Due to selection against maladaptive mixed barrier genotypes, alleles present at higher frequencies at barrier loci would be favored by natural selection until fixation occurred. Barrier alleles from the major parent (C. henryi var. henryi) may be coupled in the regions of hybrid genomes with less recombination, and thus impede the incorporation of barrier alleles from the minor parent (C. mollissima). This coupling may also have impeded the maintenance of barriers from the minor parent, with the result that C. mollissima contributed far fewer barrier genomic regions (6/88) compared to the genomic composition contributed by C. mollissima (H = 24.4 ± 1.5%). Furthermore, the six barrier genomic regions sourced from C. mollissima should have prevented gene flow from the major parent (C. henryi var. henryi) to the hybrid lineage, due to the maladaptation of mixed genotypes at barrier loci.
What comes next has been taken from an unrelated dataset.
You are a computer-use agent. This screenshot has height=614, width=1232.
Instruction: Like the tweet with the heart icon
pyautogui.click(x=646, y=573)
Interaction between selection and recombination may therefore have shaped the genomic distribution of parental genetic barriers in the process of forming hybrid species. In future, more studies may be needed in order to assess the relative barrier effect of each candidate locus in this unique hybrid system, and more work in other systems is needed to assess the generality of biased distribution of parental barriers in the genomes of hybrid taxa.

Methods

Reference genome assembly

DNA from the Chinese chestnut chosen for the reference genome assembly was extracted and used to construct libraries for Nanopore, Illumina and Hi-C sequencing. We assembled the Nanopore long reads into contigs and used the Illumina short reads to polish the assembled contigs after filtration (see Supplementary note 1). Then we anchored the contigs based on the Hi-C dataset (see Supplementary note 2).
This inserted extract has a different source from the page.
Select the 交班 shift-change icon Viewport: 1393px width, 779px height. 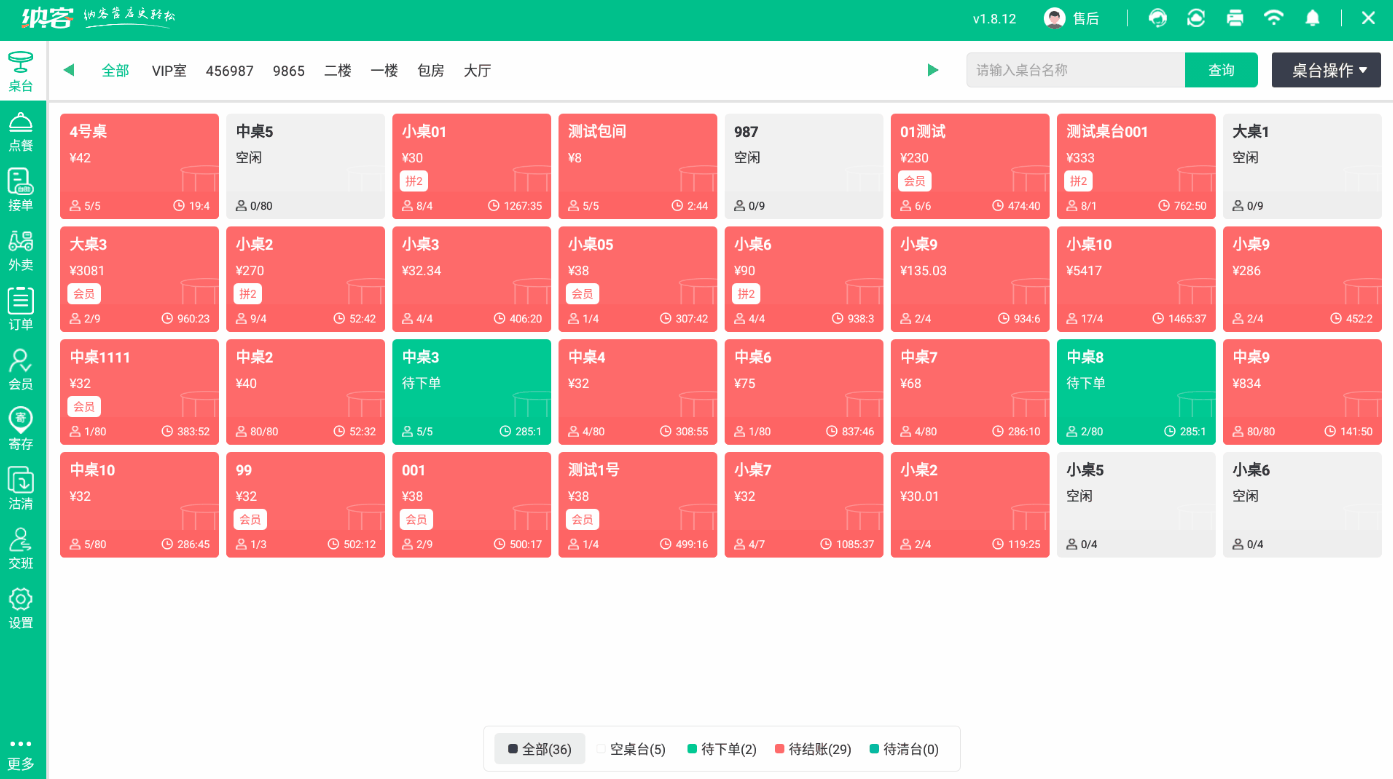[x=22, y=548]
Gene prediction and functional annotation

We used the ab initio and homology-based methods to perform gene model predictions which were used to generate a set of consensus gene models (see Supplementary Notes 3 and 4). The final gene set was functionally annotated using BLASTP with an E-value cutoff of 1e − 5 against the SwissProt and TrEMBL databases. Homologous protein domains were searched for using InterProScan53. The GO terms for hits in the above sequence and domain searches were then assigned to the corresponding C. mollissima genes. KEGG pathway annotation was conducted using KAAS54.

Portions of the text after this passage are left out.